[Data records]
++++++
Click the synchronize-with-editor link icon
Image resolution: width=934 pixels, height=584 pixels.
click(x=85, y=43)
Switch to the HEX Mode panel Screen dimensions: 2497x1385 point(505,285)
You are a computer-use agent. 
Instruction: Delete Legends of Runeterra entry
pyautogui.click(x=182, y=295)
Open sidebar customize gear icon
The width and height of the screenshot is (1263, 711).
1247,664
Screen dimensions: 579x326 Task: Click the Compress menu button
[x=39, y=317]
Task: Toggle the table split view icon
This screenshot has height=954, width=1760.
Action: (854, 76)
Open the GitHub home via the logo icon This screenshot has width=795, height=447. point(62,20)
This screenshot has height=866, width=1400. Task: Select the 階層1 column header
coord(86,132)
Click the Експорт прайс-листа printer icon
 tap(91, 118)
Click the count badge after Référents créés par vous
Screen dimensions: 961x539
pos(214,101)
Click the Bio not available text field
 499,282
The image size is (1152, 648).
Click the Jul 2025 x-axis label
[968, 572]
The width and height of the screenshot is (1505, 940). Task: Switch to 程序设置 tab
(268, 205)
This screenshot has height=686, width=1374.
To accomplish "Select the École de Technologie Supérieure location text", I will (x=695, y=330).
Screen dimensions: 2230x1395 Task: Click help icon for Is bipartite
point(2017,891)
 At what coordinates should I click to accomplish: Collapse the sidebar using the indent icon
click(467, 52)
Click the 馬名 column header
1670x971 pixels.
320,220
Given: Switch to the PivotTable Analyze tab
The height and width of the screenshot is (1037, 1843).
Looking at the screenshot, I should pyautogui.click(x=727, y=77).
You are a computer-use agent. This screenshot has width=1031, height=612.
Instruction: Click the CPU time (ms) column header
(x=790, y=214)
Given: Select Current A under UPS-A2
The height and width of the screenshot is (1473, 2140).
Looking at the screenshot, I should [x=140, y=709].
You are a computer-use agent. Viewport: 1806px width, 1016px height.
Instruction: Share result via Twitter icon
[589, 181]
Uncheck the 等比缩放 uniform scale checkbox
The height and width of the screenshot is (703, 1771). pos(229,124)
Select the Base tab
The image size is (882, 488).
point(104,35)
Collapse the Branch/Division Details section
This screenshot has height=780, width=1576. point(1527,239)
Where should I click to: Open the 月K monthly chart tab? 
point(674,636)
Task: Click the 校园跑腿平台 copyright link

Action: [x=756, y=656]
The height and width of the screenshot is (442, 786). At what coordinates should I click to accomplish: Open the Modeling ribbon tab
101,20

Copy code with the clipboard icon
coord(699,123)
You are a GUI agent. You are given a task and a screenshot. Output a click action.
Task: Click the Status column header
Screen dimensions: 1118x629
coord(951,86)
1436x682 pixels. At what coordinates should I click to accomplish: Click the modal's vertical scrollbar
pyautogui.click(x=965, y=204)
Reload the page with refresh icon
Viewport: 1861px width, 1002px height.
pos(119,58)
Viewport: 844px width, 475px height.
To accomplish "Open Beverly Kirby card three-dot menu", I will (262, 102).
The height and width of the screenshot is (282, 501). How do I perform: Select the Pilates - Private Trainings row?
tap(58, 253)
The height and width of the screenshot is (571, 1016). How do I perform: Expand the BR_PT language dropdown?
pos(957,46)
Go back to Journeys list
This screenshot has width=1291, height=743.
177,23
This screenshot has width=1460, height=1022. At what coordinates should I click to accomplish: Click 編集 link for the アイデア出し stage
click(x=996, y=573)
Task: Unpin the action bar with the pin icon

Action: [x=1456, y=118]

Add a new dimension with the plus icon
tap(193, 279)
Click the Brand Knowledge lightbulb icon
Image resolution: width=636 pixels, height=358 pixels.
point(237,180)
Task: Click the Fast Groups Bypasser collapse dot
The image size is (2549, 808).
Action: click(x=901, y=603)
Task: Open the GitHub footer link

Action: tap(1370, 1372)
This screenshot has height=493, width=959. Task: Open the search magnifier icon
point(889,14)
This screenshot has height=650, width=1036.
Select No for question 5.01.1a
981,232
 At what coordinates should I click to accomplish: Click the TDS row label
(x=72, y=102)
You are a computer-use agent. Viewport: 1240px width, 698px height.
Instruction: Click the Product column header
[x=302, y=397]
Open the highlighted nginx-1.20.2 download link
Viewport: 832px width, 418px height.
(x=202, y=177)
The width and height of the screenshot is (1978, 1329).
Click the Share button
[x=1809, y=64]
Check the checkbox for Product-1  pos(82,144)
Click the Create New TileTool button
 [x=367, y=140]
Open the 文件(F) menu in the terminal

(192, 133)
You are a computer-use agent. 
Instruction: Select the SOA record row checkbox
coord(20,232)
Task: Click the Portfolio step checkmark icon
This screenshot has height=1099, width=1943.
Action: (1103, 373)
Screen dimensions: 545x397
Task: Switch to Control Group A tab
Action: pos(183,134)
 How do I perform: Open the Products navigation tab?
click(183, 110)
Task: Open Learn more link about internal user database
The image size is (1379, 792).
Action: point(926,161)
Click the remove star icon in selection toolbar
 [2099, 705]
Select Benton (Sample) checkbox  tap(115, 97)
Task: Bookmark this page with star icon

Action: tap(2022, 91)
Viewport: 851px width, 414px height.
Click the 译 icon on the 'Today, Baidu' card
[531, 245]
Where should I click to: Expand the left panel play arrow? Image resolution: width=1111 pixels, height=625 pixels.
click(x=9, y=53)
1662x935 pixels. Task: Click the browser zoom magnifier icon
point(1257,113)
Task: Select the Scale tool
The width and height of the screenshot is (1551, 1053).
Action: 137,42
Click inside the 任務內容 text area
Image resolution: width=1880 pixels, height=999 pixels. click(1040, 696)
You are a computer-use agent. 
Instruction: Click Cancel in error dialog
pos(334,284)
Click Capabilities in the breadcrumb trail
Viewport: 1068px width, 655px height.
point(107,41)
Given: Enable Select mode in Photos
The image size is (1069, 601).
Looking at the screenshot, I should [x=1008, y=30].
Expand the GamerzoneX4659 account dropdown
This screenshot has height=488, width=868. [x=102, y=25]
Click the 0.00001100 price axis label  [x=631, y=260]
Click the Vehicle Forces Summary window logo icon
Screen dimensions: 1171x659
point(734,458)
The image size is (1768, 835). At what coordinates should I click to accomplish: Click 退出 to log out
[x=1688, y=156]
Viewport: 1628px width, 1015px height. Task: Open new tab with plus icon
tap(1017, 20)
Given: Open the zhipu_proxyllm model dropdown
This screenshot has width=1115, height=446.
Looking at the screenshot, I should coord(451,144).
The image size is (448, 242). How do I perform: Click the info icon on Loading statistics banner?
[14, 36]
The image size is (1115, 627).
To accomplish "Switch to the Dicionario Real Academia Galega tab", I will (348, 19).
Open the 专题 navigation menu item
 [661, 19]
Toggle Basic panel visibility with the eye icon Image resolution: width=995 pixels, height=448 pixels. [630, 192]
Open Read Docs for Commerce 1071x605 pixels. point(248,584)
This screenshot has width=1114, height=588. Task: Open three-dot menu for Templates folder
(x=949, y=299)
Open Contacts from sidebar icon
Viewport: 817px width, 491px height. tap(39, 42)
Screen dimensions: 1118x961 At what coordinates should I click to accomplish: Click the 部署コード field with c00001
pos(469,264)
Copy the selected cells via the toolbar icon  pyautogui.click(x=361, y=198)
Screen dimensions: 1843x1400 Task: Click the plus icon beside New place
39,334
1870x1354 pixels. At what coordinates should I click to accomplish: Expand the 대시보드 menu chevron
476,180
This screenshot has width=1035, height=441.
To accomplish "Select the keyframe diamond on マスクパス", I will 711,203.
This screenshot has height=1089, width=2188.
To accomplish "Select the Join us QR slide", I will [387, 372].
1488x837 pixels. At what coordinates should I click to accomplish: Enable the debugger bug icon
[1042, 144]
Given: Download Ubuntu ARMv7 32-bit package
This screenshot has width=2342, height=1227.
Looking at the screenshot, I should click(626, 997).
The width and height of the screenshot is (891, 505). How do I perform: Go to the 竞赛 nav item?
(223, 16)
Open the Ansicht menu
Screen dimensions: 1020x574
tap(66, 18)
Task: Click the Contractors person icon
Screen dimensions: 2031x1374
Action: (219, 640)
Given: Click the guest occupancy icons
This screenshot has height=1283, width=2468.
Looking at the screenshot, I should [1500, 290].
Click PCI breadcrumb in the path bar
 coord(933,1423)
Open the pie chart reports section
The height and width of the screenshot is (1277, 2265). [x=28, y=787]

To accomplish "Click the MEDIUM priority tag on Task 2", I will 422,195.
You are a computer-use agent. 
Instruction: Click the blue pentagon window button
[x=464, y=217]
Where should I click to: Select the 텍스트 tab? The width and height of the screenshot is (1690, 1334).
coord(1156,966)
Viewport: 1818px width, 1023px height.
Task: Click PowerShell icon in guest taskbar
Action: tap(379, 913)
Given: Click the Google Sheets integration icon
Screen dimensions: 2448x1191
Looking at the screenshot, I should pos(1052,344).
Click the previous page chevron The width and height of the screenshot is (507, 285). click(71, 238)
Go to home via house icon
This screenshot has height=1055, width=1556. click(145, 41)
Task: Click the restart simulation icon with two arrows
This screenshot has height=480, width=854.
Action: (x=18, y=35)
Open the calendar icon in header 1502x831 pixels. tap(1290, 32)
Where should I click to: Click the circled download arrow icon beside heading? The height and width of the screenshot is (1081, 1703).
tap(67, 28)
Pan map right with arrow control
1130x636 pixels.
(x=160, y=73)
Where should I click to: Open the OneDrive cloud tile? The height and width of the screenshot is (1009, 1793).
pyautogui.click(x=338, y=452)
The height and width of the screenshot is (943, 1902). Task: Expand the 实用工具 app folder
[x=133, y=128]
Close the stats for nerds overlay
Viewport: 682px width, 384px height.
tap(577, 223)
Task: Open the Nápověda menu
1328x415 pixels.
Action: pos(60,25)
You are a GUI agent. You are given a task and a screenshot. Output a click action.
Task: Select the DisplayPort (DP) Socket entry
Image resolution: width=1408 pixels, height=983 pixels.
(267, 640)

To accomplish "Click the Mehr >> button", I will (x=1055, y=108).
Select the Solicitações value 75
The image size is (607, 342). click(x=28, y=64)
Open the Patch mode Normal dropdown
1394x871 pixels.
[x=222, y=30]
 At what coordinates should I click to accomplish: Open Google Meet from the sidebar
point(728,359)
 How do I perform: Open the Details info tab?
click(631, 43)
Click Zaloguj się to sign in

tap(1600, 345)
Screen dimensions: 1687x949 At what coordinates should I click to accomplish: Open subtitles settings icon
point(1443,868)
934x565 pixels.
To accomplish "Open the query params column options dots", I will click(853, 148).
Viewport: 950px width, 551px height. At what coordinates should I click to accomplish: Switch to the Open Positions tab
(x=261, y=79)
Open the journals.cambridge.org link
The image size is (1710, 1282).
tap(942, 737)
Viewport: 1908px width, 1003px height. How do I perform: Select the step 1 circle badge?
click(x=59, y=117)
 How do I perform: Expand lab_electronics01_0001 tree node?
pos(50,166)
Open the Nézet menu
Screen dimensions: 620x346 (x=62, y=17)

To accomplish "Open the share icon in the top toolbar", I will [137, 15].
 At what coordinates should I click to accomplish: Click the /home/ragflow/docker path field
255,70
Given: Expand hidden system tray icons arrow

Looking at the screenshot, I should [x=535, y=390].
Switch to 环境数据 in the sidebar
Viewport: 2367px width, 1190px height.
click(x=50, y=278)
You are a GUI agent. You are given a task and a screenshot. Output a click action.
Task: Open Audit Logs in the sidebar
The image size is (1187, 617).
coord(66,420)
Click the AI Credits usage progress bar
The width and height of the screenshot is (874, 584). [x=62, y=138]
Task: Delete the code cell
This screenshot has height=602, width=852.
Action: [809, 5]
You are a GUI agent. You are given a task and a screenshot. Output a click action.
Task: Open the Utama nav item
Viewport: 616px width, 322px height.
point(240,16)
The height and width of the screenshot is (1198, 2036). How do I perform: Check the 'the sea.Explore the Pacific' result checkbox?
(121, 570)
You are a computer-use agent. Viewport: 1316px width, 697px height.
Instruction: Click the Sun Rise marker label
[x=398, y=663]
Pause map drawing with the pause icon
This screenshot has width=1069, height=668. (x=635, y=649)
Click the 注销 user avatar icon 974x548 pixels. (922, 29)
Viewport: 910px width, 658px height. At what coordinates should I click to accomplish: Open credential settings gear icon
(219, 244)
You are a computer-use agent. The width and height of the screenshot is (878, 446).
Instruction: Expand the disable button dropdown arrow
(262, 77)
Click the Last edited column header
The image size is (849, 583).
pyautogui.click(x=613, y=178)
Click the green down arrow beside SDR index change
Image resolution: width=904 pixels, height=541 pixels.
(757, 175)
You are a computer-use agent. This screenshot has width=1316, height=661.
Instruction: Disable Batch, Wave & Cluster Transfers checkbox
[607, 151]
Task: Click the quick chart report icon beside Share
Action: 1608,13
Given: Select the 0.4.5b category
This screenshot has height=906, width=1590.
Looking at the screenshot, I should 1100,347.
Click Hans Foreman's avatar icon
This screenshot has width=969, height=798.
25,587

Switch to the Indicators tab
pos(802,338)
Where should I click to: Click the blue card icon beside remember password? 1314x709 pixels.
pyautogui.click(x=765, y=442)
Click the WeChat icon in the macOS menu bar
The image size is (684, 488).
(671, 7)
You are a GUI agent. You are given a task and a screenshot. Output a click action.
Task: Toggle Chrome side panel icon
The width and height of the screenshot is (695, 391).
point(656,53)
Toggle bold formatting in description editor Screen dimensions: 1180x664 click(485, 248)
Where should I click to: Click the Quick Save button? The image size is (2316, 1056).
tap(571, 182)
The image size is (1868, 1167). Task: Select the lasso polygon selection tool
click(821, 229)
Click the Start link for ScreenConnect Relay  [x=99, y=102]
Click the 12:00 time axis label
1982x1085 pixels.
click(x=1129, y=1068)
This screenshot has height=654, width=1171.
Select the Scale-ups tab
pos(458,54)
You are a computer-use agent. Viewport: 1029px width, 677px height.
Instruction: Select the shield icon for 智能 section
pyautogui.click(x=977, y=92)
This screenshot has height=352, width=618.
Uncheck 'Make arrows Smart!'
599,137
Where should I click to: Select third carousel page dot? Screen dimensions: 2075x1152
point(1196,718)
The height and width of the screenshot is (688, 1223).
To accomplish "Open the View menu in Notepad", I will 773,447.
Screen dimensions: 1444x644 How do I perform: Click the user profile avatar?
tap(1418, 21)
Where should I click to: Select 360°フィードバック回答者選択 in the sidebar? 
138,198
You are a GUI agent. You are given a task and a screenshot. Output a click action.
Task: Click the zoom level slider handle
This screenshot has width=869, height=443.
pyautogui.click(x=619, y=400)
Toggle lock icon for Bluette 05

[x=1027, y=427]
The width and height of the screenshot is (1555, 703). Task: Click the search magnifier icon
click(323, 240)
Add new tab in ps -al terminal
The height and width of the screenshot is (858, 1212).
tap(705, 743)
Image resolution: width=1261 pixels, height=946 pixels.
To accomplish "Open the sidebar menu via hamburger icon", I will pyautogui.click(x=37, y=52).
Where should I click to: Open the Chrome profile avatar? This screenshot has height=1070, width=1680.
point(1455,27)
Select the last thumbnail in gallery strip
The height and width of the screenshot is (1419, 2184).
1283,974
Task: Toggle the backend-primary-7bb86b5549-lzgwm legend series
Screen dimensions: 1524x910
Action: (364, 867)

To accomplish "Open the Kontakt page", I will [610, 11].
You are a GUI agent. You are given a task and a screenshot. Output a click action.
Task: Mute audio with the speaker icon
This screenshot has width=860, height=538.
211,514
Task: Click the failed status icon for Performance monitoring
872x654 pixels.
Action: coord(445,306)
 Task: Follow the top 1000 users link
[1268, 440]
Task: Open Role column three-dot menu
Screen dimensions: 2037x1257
++++++
### [Exercise prompt]
Search the data above for the string "computer" and return every line that has it.

### [Output of the task]
You are a computer-use agent. 
You are a computer-use agent. This screenshot has width=1031, height=612.
You are a computer-use agent. Viewport: 1806px width, 1016px height.
You are a computer-use agent. Viewport: 1240px width, 698px height.
You are a computer-use agent. 
You are a computer-use agent. 
You are a computer-use agent. 
You are a computer-use agent. Viewport: 1316px width, 697px height.
You are a computer-use agent. The width and height of the screenshot is (878, 446).
You are a computer-use agent. This screenshot has width=1316, height=661.
You are a computer-use agent. Viewport: 1029px width, 677px height.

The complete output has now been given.